I learned from the Stingy Kids blog that translator, poet, and publisher Peter Cole was awarded a MacArthur grant. He has translated from Hebrew and Arabic. The MacArthur website says:

"[Cole's] Ibis Editions publishes little-known works translated from Arabic, Hebrew, German, French, and Ladino, enlightening English-speaking audiences to the thriving literary tradition of the Levant. By fostering literary dialogue in and about the Middle East, Ibis provides an occasion for intellectual and cultural collaboration. In a region mired in conflict, Cole’s dedication to the literature of the Levant offers a unique and inspiring vision of the cultural, religious, and linguistic interactions that were and are possible among the peoples of the Middle East."

Wednesday, September 26, 2007

European Day of Languages

Today is another language-related holiday, the European Day of Languages. The way I’m celebrating is by deciding which new language I’d like to study this year. I don’t think I’m necessarily all that great at learning other languages, but I have found that even knowing bits and pieces of a language can be fascinating and beneficial.

A press release on the European Centre for Modern Languages’ website says: "Language and language learning are essential to the promotion of the Council of Europe values of democracy and human rights,” said Terry Davis, the Secretary General of the Council of Europe. “Language skills help people to understand and respect each other, as well as talk and listen to each other”, he added. “That is why the European Day of Languages on 26 September is so important.”

I encourage everyone to spend some time in the next year studying a new language.

Monday, September 24, 2007

National Punctuation Day

Too many of us who work as translators, writers, and/or editors do not always properly appreciate (or correctly use) punctuation. Since today is National National Punctuation Day (in the U.S., and it's a holiday I think should spread around the world), let's get out our copies of the Chicago Manual of Style and also review this very helpful list of resources.

Happy Punctuation Day!

Friday, September 21, 2007

No Smashed Balls: Food Mistranslations

An article I wrote awhile back based on bad translations of dishes on menus and cookbooks has now been published in Verbatim magazine. I'm posting it here, too, so you can enjoy a little humor over the weekend.

Thanks, But I Think I’ll Pass on the Smashed Balls
by Brett Jocelyn Epstein

It all started with a rabbit on whipped cream.

I was in Prague when I found that odd-sounding dish on a menu. No, thanks, I thought, imagining Thumper splashing a cloud of whipped cream around the room. Before long I was tempted by an oven-baked joint – really, what’s the point of baking your marijuana? – and some well-hung meat – no comment necessary. Soon I realized the importance of a well-translated and carefully-edited menu, especially for restaurants eager to attract an international, professional audience.
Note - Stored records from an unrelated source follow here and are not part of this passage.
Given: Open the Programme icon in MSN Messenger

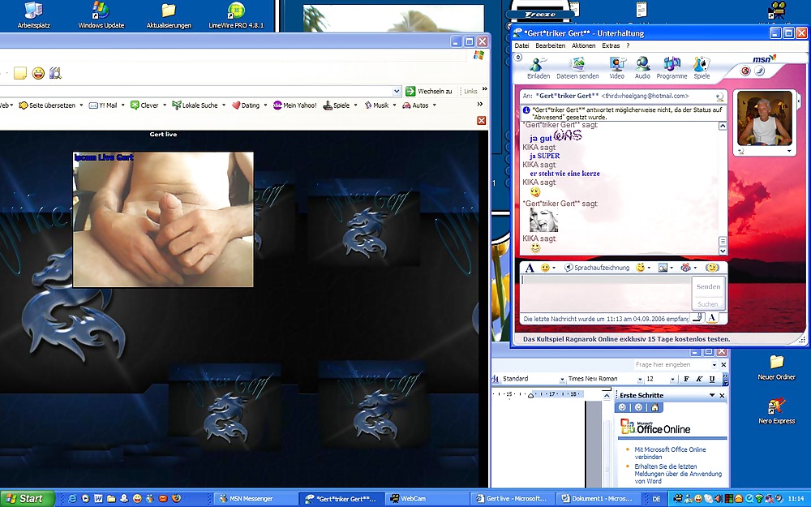Looking at the screenshot, I should (672, 67).
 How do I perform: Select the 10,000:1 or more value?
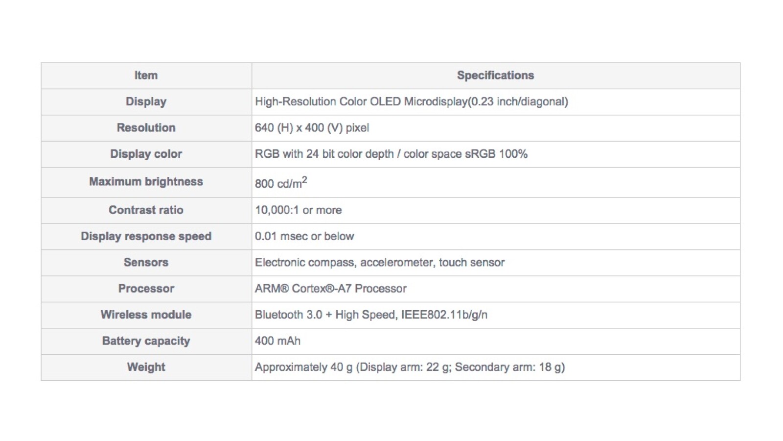coord(298,210)
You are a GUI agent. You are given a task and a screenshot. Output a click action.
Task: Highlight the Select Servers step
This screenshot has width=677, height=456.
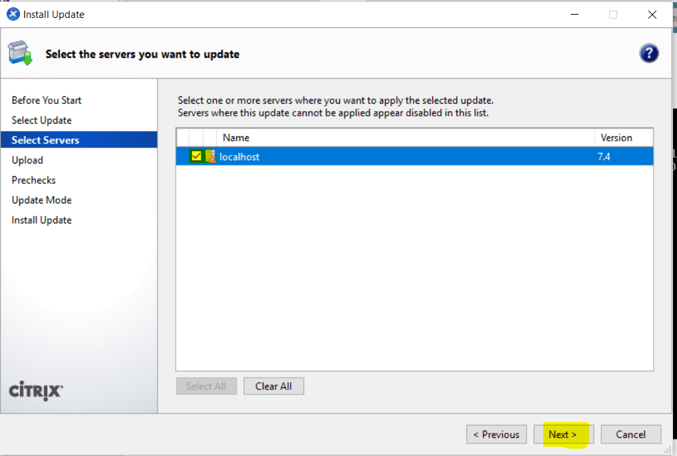pyautogui.click(x=44, y=140)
Some mistranslations and misspellings are not only puzzling, they can also be rather revolting. For example, I was not really enticed by pee soup, cock terrine, roach terrine, or bowels in sauce, and I was somewhat frightened by the violent-sounding skewer on blackened loin and the fried potatoes stuffed with flesh. Tender lamp was not illuminating and, as much as I like Sweden, eating pink-roasted Swedes is not too appetizing.
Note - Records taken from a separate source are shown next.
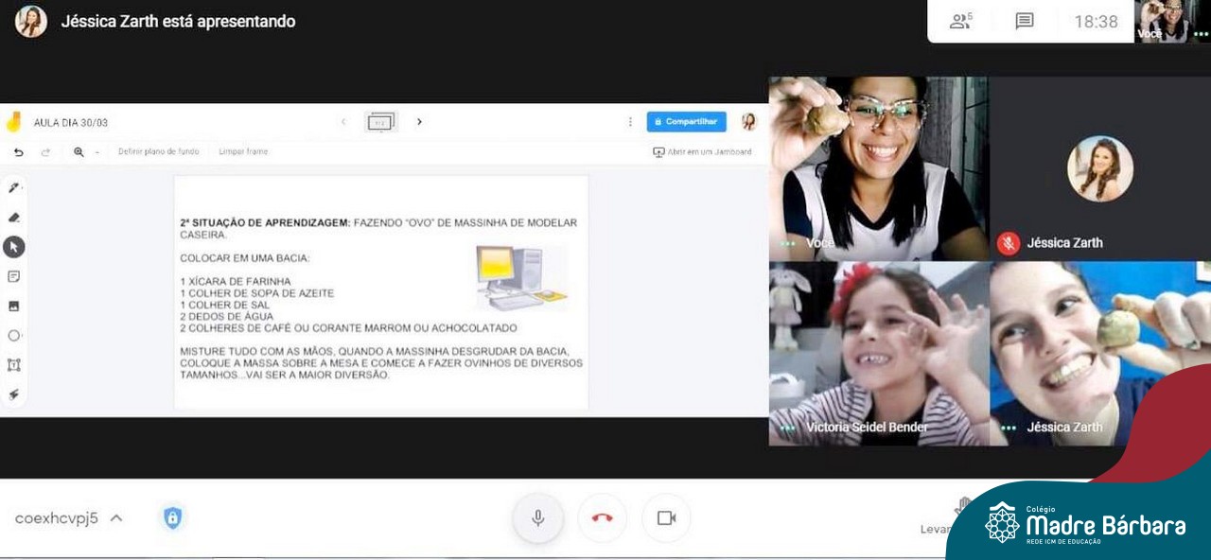Select the Text box tool
The width and height of the screenshot is (1211, 560).
[14, 365]
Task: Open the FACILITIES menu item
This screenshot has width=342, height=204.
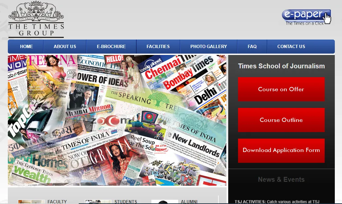Action: point(158,46)
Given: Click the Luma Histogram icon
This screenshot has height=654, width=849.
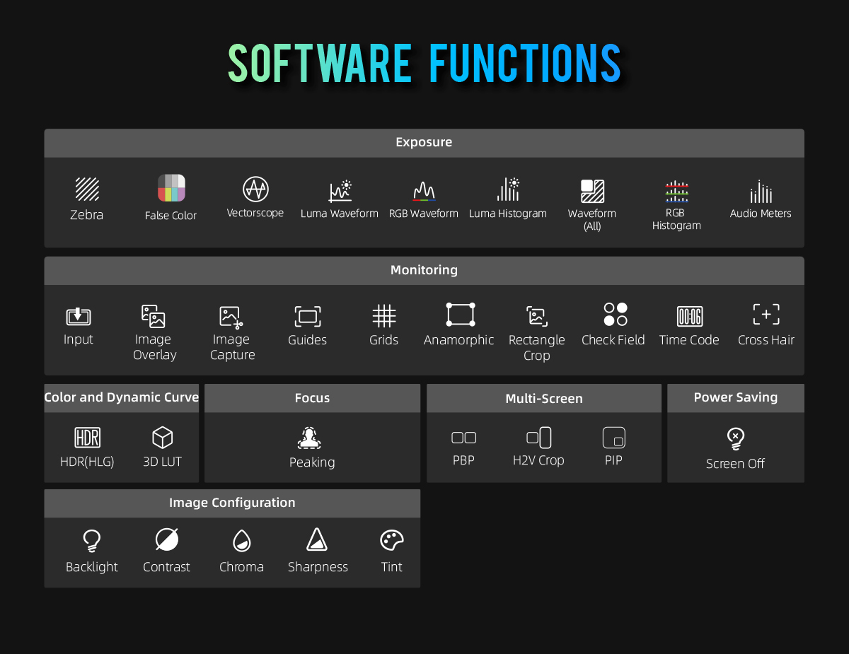Looking at the screenshot, I should click(x=508, y=189).
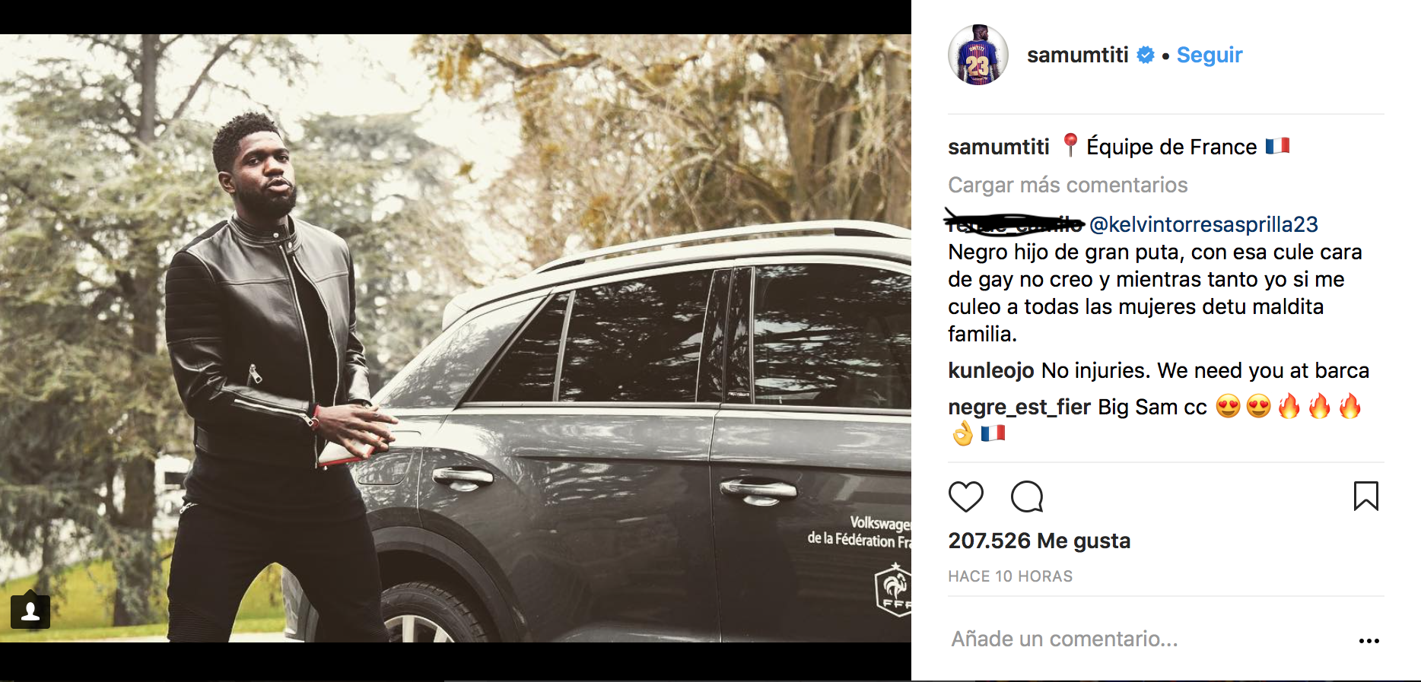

As I have a major interest for food that includes writing occasional articles about restaurants in Scandinavia and working on cookbooks, I decided something had to be done about this. Sometimes while eating at a restaurant, I would helpfully mention that the English translation of menu items such as cheese with accomplishments – how proud they must be of their cheese! – or duck with dry fruits and jewels – aren’t jewels a bit tough to chew? – might be just a little off. At some restaurants, I was rewarded with glasses of wine; other places didn’t seem too interested to know that offering plates piled high with rags of suckling pig might not draw in the crowds. Later, instead of helping for free, out of the generosity of my good-food-loving-heart, I incorporated food translations into my translation business. Of course, any translator is proud of a translation well done, but at the same time, I can’t help but think of all the restaurant patrons who will be robbed of the enjoyment that comes with wondering what exactly has annoyed that fed-up chicken, why the petrified trout is so scared, and if there is in fact anything in the bowl of grilled fatless lard.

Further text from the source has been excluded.